First Nations’ classifications and groupings can also undergo categorical shifts in that a particular organism can move from one category to another depending on context or usage. For example, Yanyuwa peoples in the Northern Territory have two broad categories which distinguish biological organisms as being either coastal and marine, or inland. Certain animals and plants can move between these two broad categories depending on circumstance. The Yanyuwa language has one term that refers to all dugong and sea turtles, walya, but this category further breaks down to at least 16 names to distinguish dugong. These names include variations depending on age, size, gender, and even a dugong’s status within its herd. Similarly, in the Meriam language of the Torres Strait, there is one word that names a green turtle but various other words are used at different stages of a green turtle’s development and when it is fully grown.
As is the case in many First Nations’ taxonomies, these classifications indicate the importance of a particular plant or animal to a cultural group. They reflect First Nations peoples’ deep knowledge of different stages in an organism’s lifecycle, its interactions and relationships with other animals or plants, its status in learning, cultural stories and totemic systems, and its uses as food, medicine, tools, clothing or other resources with which it may be associated.

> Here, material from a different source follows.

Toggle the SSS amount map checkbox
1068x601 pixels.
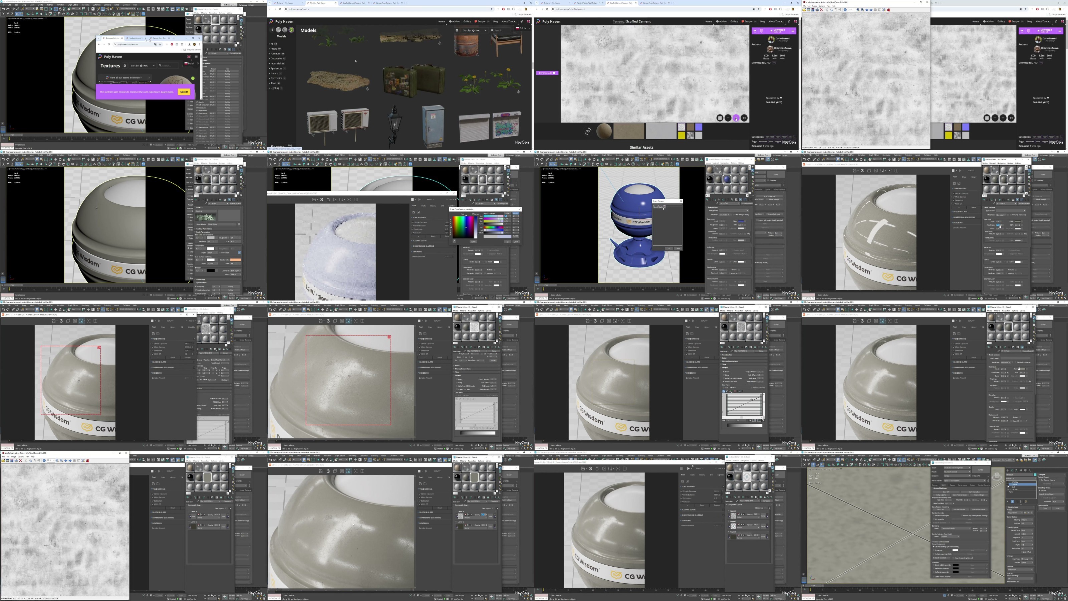[197, 136]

It is also worth noting that Aboriginal and Torres Strait Islander peoples’ detailed botanical and zoological classificatory knowledge of Australian native plants and animals has been instrumental to scientists applying western classification systems. This existing knowledge was often ignored by early European naturalists, at times resulting in fatal or near-fatal encounters. There are many examples of scientists believing they have discovered a ‘new’ species only be informed that Aboriginal or Torres Strait Islander peoples already have names, cultural stories and detailed understandings of the ‘new discovery’.
As Europeans colonised Australia, there was an immediate desire to explore and classify the biota of the continent in the framework of the Western classification system. This resulted in many scientific expeditions throughout Australia, the success of which largely relied upon the contributions made by Aboriginal expedition members. For example, the first inclusion of Bennett’s tree kangaroo into the Linnaean taxonomy was made possible through the astute observations and contribution of an integral Aboriginal member of the 1872 'Northern Expedition' to southern Cape York Peninsula.
By exploring this elaboration, students gain an awareness that Aboriginal and Torres Strait Islander peoples have complex and sophisticated classification systems. Students can develop an understanding that all classification systems serve a purpose of relevance and importance to the user, and that these systems can also reflect knowledge, values, behaviours and worldviews of the peoples who construct them.